*Task to carry out*. The entries below should be quoted exactly, with no pictures carried over.

*Given data*.
▬▬▬▬▬▬

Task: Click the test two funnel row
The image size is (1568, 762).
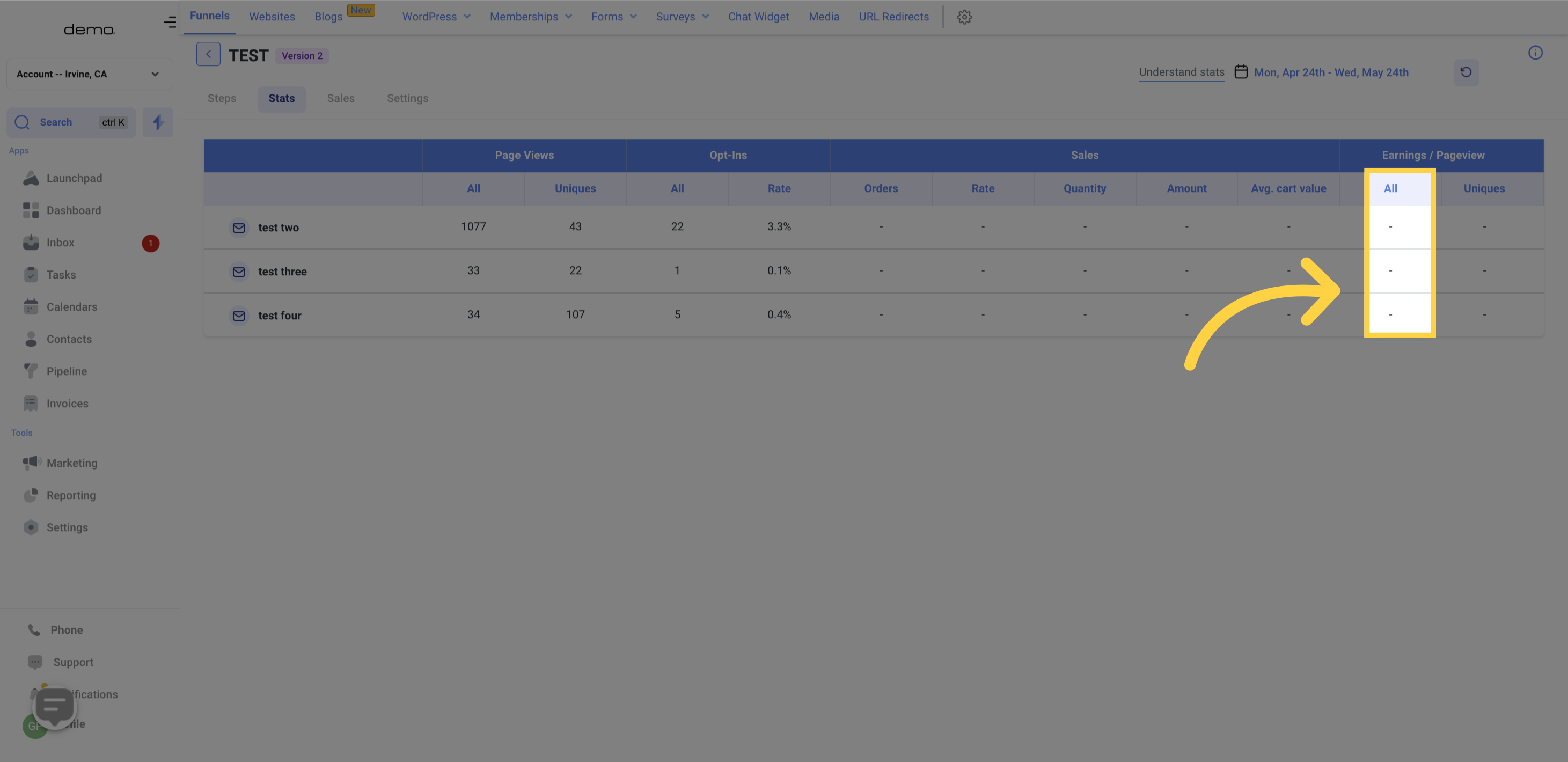Action: [x=278, y=227]
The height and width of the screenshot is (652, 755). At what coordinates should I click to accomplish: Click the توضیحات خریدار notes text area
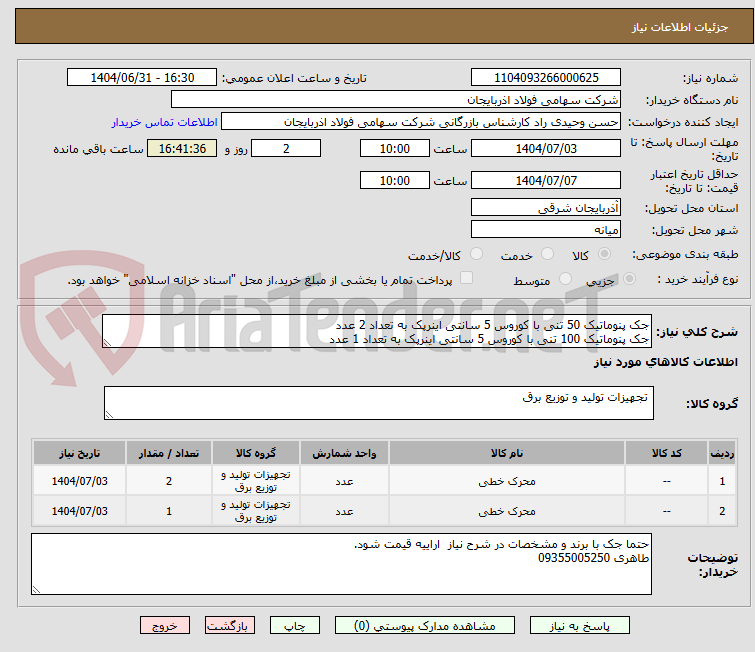click(342, 564)
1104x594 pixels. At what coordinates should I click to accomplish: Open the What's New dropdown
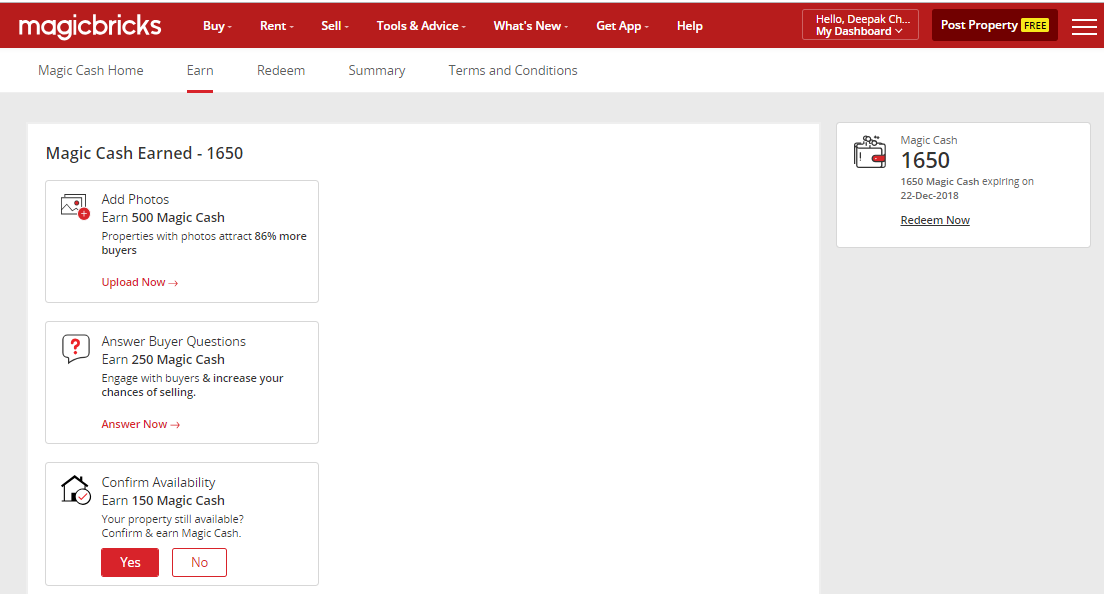coord(530,26)
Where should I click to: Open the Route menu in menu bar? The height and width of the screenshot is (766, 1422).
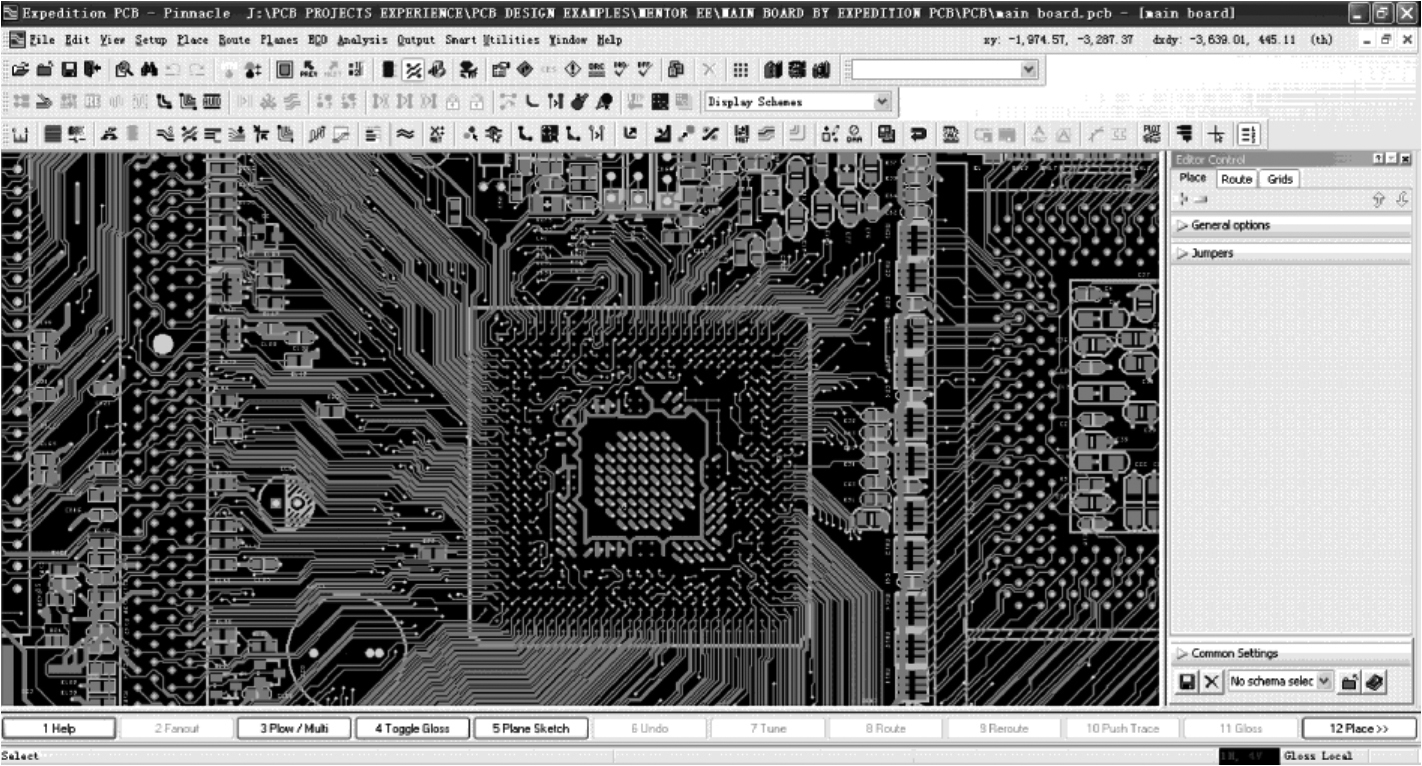[234, 40]
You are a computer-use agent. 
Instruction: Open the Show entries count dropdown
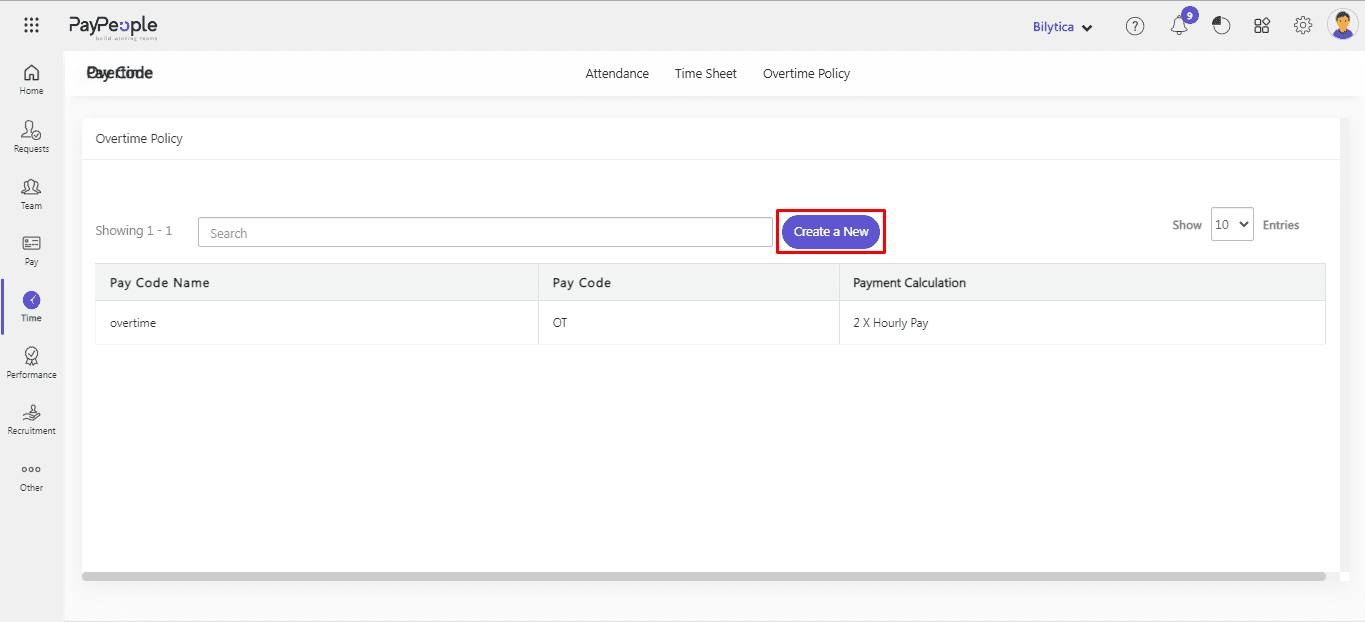[1231, 225]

▬▬▬▬▬▬

*Output for this exercise*.
Task: Click the test two funnel row
The image size is (1568, 762).
Action: [x=278, y=227]
The height and width of the screenshot is (652, 755). At what coordinates should I click to accomplish: Click the توضیحات خریدار notes text area
click(342, 564)
1104x594 pixels. At what coordinates should I click to accomplish: Open the What's New dropdown
coord(530,26)
Where should I click to: Open the Route menu in menu bar? The height and width of the screenshot is (766, 1422).
[234, 40]
You are a computer-use agent. 
Instruction: Open the Show entries count dropdown
[1231, 225]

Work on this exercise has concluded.